TEXT SECTION =
-- Opening Marker --

However, in the Hebrew Bible, the same word for 'burnt offering' (Hebrew, ʿōlāh) used in reference to Jephthah and his daughter in Judges 11:31 is also used in other Biblical stories alluding to human sacrifice, such as the story of Abraham and Isaac (Genesis 22) and Mesha of Moab and his son (2 Kings 3:27). Moreover, an ʿōlāh in the Hebrew Bible exemplifies a pure gift to the deity. Thus, Jephthah is not stating an alternative between dedicating something to God and offering it up as a burnt offering, but clearly linking the two.

Adam Clarke's Commentary has an exposition of the issues at stake in this passage and contends that the vow Jephthah made was not as rash as it sounds.

The Order of the Eastern Star refers to her as Adah.

=== Possible origins ===
Israel Finkelstein has suggested that behind multiple and large-scale Deuteronomistic and post-Deuteronomistic additions and redactions, there may lie an oral story which reflects a conflict on the boundary between Israelite and Ammonite settlements in Transjordan, around the towns of Gilead and Mizpah. It may have been first written down in the 8th century BCE, when the Northern kingdom of Israel (Samaria) began to collect its heroic tales, royal stories, and foundation myths. Finkelstein has also suggested that the story of Jephthah's vow may have been added into the story as late as the Hellenistic period.

-- Closing Marker --

EXTRACTED MATERIAL =

-- Opening Marker --

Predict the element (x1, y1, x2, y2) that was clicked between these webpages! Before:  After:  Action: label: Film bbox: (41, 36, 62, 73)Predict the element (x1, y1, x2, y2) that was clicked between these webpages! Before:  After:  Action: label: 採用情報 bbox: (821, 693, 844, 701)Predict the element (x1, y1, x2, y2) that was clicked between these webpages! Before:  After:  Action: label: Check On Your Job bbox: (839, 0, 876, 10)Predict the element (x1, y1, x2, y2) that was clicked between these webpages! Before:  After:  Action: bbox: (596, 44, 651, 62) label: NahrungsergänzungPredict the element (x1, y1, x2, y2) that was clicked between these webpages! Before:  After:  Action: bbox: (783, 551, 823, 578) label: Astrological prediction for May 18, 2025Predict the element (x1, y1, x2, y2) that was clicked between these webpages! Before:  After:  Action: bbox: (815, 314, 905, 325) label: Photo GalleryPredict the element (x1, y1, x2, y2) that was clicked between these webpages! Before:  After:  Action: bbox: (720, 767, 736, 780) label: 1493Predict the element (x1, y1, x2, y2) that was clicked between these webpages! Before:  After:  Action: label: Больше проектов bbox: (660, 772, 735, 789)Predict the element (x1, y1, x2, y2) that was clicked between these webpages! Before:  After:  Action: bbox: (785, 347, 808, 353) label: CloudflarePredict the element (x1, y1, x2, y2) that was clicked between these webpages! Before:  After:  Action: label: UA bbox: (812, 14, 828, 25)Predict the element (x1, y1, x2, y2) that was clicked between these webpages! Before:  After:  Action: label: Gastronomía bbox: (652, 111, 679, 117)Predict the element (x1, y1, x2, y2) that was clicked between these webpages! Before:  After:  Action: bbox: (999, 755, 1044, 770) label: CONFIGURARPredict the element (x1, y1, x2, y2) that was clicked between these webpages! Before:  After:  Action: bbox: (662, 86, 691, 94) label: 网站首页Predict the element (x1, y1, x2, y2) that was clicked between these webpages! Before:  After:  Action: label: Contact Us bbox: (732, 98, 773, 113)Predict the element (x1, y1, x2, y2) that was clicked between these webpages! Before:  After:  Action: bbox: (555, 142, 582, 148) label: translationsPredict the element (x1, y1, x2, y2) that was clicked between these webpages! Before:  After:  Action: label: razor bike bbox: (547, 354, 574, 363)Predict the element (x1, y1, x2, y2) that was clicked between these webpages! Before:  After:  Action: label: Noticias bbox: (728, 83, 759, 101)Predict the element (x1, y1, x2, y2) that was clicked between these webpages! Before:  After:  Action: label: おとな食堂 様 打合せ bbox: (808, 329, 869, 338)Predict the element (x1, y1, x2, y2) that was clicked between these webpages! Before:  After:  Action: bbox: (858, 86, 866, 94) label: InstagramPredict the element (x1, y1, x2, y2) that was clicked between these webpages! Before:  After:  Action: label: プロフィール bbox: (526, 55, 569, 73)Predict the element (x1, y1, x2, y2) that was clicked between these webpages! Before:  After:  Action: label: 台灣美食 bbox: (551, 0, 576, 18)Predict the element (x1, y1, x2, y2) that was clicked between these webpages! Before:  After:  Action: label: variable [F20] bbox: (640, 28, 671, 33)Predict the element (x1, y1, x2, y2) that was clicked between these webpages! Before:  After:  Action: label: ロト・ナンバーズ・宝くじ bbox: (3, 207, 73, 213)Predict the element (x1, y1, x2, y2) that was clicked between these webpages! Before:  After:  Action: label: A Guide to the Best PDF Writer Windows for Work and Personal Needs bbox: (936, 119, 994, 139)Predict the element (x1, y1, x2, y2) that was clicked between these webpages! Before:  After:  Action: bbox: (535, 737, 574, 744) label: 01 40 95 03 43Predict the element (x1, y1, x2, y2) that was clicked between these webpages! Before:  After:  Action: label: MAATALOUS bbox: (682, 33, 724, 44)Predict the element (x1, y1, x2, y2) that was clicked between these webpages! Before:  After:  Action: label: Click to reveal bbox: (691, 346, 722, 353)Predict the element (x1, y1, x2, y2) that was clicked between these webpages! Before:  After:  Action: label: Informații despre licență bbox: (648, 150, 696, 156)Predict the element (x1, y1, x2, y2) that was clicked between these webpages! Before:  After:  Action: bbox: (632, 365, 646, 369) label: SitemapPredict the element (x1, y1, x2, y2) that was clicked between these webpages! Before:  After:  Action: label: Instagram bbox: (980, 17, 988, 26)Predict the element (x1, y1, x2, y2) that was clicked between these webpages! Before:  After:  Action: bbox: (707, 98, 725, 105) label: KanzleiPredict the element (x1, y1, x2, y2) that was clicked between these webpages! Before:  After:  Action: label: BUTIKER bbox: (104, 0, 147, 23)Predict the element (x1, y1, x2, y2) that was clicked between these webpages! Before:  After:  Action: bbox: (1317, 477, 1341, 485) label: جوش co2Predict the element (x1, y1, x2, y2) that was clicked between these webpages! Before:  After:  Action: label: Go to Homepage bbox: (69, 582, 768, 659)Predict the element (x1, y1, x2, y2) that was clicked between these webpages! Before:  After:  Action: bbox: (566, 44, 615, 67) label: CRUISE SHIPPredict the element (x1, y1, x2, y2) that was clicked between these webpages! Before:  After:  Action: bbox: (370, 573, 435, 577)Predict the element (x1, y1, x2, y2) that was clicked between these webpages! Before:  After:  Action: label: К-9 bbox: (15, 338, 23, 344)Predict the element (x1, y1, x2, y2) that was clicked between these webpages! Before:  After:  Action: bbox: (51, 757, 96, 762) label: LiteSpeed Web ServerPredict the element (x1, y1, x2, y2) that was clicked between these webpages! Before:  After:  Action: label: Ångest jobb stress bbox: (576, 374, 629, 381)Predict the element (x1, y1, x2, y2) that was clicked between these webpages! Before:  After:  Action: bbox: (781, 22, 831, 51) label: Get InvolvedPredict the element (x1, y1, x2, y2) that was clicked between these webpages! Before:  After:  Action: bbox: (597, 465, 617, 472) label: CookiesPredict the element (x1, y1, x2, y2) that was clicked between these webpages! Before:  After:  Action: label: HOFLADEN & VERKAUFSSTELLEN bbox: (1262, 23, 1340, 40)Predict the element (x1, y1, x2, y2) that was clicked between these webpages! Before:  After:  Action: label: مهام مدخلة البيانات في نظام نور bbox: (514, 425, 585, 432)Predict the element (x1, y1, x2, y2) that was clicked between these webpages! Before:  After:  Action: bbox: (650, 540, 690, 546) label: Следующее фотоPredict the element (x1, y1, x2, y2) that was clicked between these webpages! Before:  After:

-- Closing Marker --

TASK DESCRIPTION =
Reproduce the Jephthah passage in full, word for word. The data has no connection to the Jephthah passage.

TASK OUTPUT =
However, in the Hebrew Bible, the same word for 'burnt offering' (Hebrew, ʿōlāh) used in reference to Jephthah and his daughter in Judges 11:31 is also used in other Biblical stories alluding to human sacrifice, such as the story of Abraham and Isaac (Genesis 22) and Mesha of Moab and his son (2 Kings 3:27). Moreover, an ʿōlāh in the Hebrew Bible exemplifies a pure gift to the deity. Thus, Jephthah is not stating an alternative between dedicating something to God and offering it up as a burnt offering, but clearly linking the two.

Adam Clarke's Commentary has an exposition of the issues at stake in this passage and contends that the vow Jephthah made was not as rash as it sounds.

The Order of the Eastern Star refers to her as Adah.

=== Possible origins ===
Israel Finkelstein has suggested that behind multiple and large-scale Deuteronomistic and post-Deuteronomistic additions and redactions, there may lie an oral story which reflects a conflict on the boundary between Israelite and Ammonite settlements in Transjordan, around the towns of Gilead and Mizpah. It may have been first written down in the 8th century BCE, when the Northern kingdom of Israel (Samaria) began to collect its heroic tales, royal stories, and foundation myths. Finkelstein has also suggested that the story of Jephthah's vow may have been added into the story as late as the Hellenistic period.